In volume terms, liposuction and liposculpture are expected to have been the most commonly performed procedures in 1999 (16.2%), followed by breast augmentation (9.5%), collagen or fat therapy (8.8%) and laser treatments (6.7%).
Consumer research carried out for Key Note by The Gallup Organization Ltd indicated that the procedures most popular with respondents were breast surgery - including augmentation, reduction and improvement - (9% of female respondents), followed by body tucks and fat removal (8%).
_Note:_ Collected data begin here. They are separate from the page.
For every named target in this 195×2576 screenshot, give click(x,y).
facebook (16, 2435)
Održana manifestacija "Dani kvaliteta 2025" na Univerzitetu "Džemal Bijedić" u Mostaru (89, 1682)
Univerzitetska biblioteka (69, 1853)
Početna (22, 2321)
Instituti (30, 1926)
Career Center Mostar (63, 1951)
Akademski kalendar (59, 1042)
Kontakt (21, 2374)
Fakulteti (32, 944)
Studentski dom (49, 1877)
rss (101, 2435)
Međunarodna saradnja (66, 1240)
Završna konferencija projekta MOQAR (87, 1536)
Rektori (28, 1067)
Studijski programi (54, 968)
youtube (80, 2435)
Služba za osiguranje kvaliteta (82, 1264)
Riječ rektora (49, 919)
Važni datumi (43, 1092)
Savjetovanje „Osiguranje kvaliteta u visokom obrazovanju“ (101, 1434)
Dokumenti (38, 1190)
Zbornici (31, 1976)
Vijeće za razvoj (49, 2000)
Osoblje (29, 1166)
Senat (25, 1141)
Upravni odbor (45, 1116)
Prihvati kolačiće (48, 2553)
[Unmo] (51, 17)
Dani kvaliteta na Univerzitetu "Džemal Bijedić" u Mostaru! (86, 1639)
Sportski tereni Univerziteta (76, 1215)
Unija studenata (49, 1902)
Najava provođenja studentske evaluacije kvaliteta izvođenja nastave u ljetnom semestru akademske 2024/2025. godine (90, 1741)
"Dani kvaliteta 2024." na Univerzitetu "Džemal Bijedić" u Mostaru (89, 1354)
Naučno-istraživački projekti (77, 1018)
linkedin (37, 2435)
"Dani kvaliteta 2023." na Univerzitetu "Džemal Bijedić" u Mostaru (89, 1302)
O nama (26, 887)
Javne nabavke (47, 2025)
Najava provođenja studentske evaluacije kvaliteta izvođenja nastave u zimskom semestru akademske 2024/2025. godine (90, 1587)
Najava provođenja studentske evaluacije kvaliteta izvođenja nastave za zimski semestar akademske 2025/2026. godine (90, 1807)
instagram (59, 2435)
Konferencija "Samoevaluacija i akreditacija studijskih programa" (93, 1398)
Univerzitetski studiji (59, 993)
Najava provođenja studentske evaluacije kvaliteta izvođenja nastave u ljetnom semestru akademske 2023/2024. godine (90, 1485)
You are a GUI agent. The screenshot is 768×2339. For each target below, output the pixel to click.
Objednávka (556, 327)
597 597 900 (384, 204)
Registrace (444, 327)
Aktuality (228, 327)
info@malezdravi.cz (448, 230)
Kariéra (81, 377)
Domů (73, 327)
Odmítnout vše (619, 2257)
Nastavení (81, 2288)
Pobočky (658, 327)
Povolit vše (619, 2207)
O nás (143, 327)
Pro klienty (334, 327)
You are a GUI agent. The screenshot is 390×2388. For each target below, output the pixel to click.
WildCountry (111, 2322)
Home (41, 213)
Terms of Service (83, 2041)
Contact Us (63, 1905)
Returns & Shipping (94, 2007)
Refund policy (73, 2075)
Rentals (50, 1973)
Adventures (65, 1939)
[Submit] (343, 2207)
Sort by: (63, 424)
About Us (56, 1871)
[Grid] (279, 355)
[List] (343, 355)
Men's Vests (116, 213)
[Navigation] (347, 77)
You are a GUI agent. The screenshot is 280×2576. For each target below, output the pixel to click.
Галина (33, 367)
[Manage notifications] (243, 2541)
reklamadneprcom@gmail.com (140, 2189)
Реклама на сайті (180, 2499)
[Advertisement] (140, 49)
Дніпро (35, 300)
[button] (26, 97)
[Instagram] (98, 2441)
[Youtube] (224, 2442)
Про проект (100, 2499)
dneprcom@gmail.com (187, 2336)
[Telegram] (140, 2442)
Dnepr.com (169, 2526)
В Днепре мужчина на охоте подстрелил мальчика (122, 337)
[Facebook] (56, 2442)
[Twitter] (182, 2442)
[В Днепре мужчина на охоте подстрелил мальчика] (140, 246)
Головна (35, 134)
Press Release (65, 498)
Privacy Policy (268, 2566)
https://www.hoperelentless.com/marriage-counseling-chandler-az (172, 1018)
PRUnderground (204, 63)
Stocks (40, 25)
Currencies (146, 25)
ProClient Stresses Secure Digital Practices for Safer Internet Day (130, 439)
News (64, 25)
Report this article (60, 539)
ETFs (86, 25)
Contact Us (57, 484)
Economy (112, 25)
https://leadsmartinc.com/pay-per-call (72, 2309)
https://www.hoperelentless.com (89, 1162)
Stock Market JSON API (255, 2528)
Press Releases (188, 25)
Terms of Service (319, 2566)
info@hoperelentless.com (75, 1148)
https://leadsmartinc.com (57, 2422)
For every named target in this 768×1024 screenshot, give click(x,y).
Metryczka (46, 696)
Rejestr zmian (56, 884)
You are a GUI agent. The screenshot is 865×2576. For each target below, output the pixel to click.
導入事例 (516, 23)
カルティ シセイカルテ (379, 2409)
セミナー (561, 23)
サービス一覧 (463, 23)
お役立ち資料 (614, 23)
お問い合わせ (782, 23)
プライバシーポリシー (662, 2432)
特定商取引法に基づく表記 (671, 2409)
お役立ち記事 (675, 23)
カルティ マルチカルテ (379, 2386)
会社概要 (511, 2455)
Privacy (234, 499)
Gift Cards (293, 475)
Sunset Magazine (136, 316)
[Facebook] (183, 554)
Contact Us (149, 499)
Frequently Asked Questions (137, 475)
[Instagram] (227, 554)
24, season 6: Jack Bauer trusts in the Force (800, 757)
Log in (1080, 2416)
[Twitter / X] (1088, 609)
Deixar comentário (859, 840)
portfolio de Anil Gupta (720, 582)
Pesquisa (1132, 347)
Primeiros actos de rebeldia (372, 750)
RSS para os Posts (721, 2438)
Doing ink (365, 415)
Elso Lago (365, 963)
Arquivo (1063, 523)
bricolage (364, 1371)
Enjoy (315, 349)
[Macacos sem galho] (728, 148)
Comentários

The
well-publicised controversy over silicone implants does not appear to have deterred women from having breast implants.
Growth in the market has been fuelled by the development of new techniques and procedures, many of which are giving superior results and are also less invasive, with fewer side-effects and more rapid recovery times. The market is also becoming increasingly competitive, with a number of larger players in the private acute care market such as Bupa Hospitals, Nuffield and even the NHS competing with specialist cosmetic surgery groups such as Transform.
In value terms, the market for cosmetic surgery in the UK was worth £144.1m in 1998 and is estimated to rise to £158.6m in 1999, representing a growth of 10.1%. Breast enhancement surgery - including augmentation, reduction, uplift and male breast reduction - was the single largest sector at £38m in 1998, and is estimated to rise to £42m in 1999. Fat reduction and body sculpture were worth £31.8m in 1998, rising to an estimated £36.3m in 1999. Non-surgical procedures were worth £24.9m in 1998, rising to an estimated £27.3m in 1999.
The overall market for cosmetic surgery is forecast to grow at a rate of around 10% annually, reaching £255.8m in the year 2004. Of the individual market sectors, the highest rate of growth is anticipated in fat reduction and body sculpture, which is projected to rise by around 14% annually to reach £69.9m by the year 2004. Non-surgical procedures will rise by around 11% annually from the year 2000, to reach £45.6m by 2004. Breast enhancement will also continue to grow steadily, by between 8.9% and 10.5% each year, to reach a value of £65.8m in the year 2004.